Mayor Rahm Emanuel's proposal to move the site of the Lucas Museum of Narrative Art to McCormick Place's Lakeside Center may be a last-ditch effort to keep the museum in Chicago. It also raises questions about whether greenspace advocates effectively killed plans to build the museum on the lakefront.

From the moment Emanuel announced plans to turn over 17 acres of lakefront property (currently a parking lot) to filmmaker George Lucas, the group Friends of the Parks has led opposition. The group filed a lawsuit seeking to halt any progress on the museum's development, arguing the plan violated Public Trust Doctrine since the State of Illinois, not the city, was the legal trustee of the lakefront.

Court rulings favoring FOTP have frustrated Lucas and the Mayor, leading Emanuel to throw out his Hail Mary last week.


Supporters of the museum argue having the Lucas Museum on the lakefront would transform an eyesore of a parking lot into a destination spot, with Jeanne Gang-designed green space that wasn't there previously.

**Questions to answer**
1. List every person named in the passage on the Lucas Museum.
2. Take the passage on the Lucas Museum further, picking up after its final sentence.
You will not need the stored records that follow.

Stored records:
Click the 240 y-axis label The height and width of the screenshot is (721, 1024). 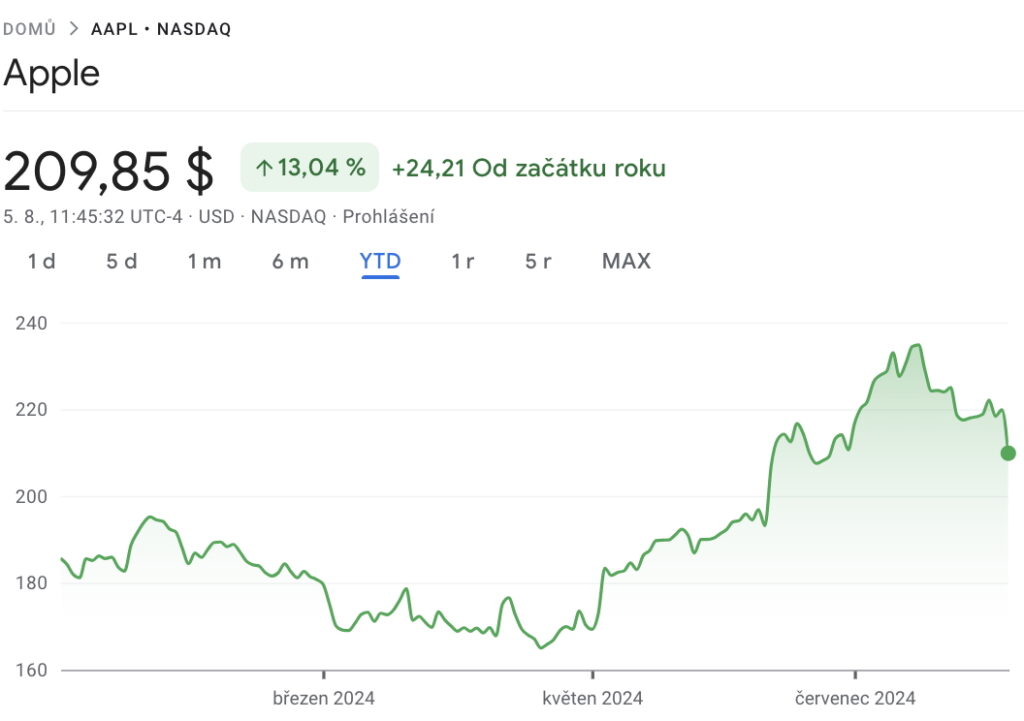[31, 323]
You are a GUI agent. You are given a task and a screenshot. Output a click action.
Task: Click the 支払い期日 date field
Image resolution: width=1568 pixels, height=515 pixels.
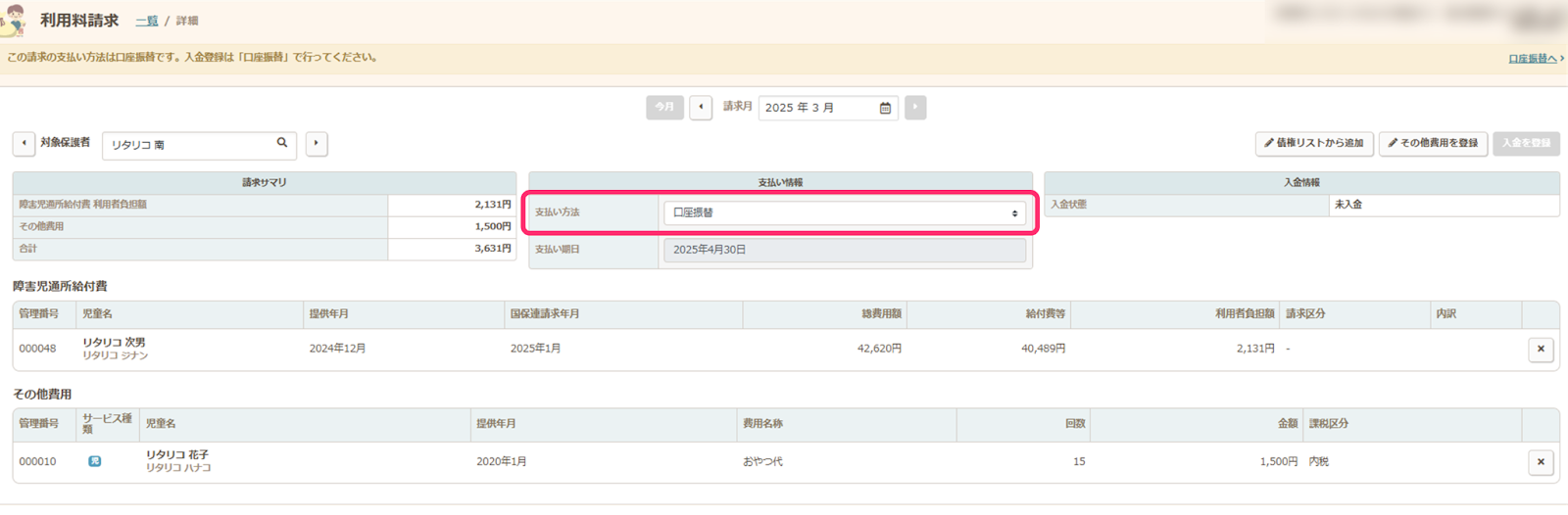tap(845, 251)
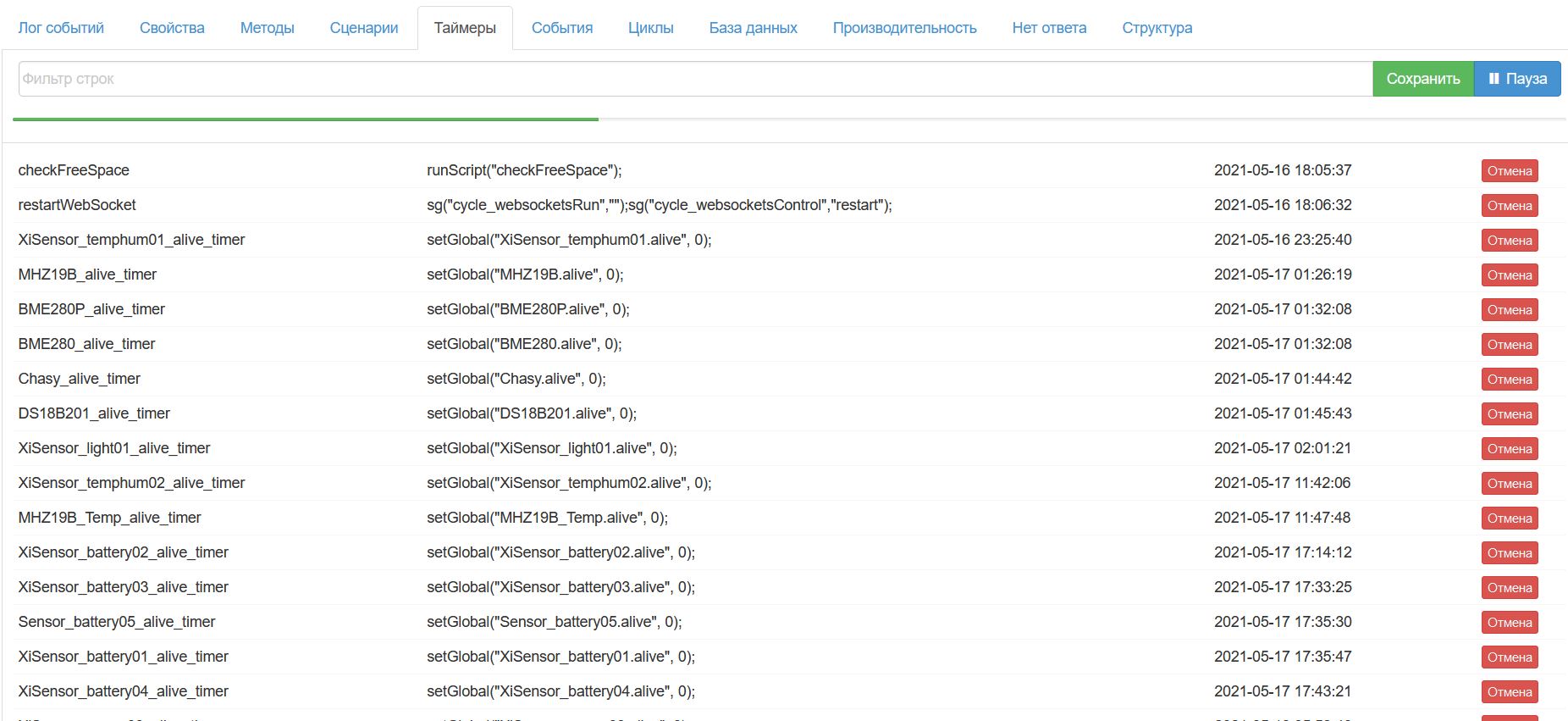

**Answer set**
1. Rahm Emanuel, George Lucas, Jeanne Gang

2.
FOTP contends there were other sites, notably the former Michael Reese Hospital site that was a linchpin of Chicago's failed 2016 Summer Olympics bid, that could better fit the museum, and wanted the parking lot to be 100% green space.

As it stands, what was once a project that Emanuel claimed wouldn't cost taxpayers a cent now needs $1.2B in bonds (pending state approval) to be saved. In a city with a budget that isn't exactly in the best place and a $600M property tax hike, that may be too much for residents to swallow, especially since some argue there are negligible benefits to vanity cultural centers.

Now critics are arguing that FOTP's commitment to its mission statement effectively killed the Lucas Museum in Chicago. An online petition asks FOTP to drop its lawsuit, but that may not sway the group now that it holds the upper hand in the legal battle.